**Task to carry out:** In the listing, from the line with "The width and height of the screenshot is (493, 358)." up to and including the line with "Action: point(391,130)", switch "folder icon" to "archive icon" and change nothing else. Give back only those lines.

[Text and item location entries]
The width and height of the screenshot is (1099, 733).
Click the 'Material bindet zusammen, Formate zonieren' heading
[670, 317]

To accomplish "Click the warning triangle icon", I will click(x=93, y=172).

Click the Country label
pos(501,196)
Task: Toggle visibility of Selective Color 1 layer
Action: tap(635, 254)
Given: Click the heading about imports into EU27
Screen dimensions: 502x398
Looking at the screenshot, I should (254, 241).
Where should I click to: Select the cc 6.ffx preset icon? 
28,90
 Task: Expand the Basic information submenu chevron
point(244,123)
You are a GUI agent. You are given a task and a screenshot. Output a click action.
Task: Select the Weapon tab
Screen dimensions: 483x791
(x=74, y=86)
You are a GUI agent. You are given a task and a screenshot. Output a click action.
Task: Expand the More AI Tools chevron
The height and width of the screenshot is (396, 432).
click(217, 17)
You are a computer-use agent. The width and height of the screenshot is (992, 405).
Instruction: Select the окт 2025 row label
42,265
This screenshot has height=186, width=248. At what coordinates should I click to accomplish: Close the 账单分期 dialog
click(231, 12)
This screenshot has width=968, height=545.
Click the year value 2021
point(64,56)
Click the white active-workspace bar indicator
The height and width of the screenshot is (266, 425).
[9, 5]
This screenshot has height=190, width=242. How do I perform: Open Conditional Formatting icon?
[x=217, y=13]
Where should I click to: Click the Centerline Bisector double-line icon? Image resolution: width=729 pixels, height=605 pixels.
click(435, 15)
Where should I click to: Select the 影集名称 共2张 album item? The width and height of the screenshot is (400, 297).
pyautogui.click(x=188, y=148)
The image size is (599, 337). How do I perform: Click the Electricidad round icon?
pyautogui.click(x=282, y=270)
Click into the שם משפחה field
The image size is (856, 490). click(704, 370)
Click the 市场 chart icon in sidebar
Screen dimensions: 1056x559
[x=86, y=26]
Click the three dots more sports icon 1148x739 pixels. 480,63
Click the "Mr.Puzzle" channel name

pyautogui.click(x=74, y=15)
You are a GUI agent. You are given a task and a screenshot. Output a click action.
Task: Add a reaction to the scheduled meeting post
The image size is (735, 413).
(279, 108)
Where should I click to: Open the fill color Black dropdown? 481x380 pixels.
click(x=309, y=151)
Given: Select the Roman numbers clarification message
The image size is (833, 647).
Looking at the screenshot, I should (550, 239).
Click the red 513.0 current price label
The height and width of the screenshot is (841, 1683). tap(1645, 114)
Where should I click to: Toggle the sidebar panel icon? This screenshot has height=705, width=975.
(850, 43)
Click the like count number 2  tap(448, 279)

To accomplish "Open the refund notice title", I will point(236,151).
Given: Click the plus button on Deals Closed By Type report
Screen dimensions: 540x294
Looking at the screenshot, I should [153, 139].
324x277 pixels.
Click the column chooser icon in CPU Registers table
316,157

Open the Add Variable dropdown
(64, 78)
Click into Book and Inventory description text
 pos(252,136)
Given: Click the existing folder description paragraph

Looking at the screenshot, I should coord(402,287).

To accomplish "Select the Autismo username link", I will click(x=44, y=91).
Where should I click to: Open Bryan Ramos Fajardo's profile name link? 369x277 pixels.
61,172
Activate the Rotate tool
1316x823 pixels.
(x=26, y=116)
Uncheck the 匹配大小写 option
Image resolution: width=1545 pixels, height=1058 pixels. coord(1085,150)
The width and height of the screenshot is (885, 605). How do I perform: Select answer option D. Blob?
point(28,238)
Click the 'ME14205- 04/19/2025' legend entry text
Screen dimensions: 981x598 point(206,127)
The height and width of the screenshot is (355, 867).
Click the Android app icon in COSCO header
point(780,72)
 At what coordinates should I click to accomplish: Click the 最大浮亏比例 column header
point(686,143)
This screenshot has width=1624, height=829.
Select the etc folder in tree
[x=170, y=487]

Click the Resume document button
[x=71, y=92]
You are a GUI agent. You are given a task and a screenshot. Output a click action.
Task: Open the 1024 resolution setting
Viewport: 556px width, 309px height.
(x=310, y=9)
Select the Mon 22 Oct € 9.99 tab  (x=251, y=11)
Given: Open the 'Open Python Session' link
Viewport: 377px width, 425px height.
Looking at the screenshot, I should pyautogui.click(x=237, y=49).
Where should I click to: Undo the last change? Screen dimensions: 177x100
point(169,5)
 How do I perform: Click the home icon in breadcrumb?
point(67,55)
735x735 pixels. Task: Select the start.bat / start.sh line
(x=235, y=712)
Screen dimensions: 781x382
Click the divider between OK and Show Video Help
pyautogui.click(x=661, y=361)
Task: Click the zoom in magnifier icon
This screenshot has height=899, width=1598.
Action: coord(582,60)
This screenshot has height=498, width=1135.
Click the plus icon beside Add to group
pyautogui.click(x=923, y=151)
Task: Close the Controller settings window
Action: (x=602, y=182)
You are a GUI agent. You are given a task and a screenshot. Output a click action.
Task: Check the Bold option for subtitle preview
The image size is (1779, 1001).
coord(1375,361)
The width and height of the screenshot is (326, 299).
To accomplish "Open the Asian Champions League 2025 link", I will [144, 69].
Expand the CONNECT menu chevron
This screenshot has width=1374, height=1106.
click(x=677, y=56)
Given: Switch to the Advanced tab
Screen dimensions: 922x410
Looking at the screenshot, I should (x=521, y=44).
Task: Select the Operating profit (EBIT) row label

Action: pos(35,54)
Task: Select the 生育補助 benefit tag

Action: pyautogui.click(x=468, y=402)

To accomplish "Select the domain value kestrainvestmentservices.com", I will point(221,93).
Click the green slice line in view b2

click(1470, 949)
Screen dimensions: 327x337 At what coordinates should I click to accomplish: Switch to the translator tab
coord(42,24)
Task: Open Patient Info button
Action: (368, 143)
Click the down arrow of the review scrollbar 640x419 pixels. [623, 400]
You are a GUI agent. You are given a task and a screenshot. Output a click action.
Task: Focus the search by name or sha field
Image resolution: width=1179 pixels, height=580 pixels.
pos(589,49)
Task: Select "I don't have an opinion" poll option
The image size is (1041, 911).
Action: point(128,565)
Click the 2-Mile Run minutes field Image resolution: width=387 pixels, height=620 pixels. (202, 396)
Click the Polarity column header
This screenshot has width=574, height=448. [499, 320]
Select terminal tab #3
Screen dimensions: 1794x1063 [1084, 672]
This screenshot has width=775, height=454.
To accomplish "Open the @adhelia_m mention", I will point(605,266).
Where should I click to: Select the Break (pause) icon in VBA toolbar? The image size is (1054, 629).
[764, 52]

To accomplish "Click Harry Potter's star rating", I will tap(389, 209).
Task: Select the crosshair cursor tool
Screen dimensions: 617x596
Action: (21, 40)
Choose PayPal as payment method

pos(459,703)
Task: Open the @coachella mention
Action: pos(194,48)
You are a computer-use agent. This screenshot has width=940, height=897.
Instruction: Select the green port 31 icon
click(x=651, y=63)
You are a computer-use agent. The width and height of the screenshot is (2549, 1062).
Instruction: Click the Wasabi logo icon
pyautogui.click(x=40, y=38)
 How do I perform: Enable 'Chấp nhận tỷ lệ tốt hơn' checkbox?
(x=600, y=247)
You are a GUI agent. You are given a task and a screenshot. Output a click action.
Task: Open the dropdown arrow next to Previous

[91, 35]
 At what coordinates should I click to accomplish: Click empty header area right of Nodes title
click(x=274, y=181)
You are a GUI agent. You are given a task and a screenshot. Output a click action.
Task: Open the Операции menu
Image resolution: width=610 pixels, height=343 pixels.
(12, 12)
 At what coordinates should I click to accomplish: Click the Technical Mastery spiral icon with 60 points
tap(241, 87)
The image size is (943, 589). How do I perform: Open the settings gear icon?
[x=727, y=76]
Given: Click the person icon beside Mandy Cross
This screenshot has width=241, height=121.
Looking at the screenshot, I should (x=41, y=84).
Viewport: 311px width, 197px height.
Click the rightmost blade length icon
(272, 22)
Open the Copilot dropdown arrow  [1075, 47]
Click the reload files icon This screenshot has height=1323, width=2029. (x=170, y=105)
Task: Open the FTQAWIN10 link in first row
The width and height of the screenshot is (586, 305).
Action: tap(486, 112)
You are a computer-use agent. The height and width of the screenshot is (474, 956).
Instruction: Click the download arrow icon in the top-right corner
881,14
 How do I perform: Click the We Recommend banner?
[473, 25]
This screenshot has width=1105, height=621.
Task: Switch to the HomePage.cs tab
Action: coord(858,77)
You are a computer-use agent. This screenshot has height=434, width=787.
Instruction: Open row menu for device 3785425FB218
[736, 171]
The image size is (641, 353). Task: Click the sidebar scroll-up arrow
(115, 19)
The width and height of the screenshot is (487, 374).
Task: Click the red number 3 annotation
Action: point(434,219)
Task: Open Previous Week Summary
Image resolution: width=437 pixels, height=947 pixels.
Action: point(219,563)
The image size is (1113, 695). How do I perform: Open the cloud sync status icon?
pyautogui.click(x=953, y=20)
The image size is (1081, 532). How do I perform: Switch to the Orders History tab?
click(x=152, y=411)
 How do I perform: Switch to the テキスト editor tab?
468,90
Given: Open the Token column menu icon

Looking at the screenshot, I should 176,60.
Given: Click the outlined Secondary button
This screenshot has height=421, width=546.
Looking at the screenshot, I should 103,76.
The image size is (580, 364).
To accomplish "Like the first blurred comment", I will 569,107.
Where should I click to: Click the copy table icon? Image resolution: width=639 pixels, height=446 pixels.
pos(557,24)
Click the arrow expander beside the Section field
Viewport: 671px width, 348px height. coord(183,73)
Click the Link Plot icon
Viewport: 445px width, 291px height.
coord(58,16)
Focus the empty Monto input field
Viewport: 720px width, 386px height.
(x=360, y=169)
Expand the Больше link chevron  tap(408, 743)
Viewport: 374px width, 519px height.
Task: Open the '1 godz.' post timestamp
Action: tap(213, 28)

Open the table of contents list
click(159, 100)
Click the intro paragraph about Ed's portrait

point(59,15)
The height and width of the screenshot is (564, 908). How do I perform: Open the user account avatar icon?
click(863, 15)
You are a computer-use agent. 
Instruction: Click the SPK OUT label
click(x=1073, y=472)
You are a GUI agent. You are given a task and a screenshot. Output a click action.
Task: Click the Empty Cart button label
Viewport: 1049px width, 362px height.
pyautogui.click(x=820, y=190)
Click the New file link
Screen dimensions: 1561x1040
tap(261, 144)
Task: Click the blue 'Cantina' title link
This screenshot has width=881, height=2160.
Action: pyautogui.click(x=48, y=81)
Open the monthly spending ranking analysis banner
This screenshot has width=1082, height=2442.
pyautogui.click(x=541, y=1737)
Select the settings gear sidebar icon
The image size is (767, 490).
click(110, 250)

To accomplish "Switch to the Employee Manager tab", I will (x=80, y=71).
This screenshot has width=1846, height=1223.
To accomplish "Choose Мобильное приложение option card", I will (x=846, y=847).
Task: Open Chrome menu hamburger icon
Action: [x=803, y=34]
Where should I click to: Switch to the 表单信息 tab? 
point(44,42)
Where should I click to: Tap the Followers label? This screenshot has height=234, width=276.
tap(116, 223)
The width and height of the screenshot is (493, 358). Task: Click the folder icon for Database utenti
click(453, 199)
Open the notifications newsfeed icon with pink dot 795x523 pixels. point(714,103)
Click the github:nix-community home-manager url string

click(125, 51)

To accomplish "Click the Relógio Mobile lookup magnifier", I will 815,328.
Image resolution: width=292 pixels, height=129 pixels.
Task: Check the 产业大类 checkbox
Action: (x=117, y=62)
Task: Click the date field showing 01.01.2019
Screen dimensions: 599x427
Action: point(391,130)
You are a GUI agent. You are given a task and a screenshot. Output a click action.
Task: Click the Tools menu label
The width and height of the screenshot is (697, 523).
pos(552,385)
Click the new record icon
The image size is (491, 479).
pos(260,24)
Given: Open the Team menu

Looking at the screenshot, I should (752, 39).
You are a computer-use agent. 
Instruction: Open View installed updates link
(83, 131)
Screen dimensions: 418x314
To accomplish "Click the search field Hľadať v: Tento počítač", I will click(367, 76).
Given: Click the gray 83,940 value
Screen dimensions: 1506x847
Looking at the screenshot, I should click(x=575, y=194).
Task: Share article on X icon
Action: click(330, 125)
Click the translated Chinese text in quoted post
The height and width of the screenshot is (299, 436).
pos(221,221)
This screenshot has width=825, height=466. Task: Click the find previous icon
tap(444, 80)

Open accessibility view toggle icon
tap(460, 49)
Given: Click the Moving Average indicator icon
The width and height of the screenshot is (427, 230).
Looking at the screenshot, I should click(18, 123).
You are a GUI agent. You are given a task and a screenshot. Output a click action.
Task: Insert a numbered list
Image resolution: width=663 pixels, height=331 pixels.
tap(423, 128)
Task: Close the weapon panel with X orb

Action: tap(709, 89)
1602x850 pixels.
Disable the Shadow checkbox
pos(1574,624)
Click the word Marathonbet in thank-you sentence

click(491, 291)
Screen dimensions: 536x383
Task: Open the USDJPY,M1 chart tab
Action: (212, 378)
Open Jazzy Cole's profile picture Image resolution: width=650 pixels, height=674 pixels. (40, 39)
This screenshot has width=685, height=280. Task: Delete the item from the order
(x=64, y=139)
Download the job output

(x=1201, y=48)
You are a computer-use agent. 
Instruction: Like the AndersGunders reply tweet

**Response to this task:**
The width and height of the screenshot is (493, 358). Task: Click the archive icon for Database utenti
click(453, 199)
Open the notifications newsfeed icon with pink dot 795x523 pixels. point(714,103)
Click the github:nix-community home-manager url string

click(125, 51)

To accomplish "Click the Relógio Mobile lookup magnifier", I will 815,328.
Image resolution: width=292 pixels, height=129 pixels.
Task: Check the 产业大类 checkbox
Action: (x=117, y=62)
Task: Click the date field showing 01.01.2019
Screen dimensions: 599x427
Action: point(391,130)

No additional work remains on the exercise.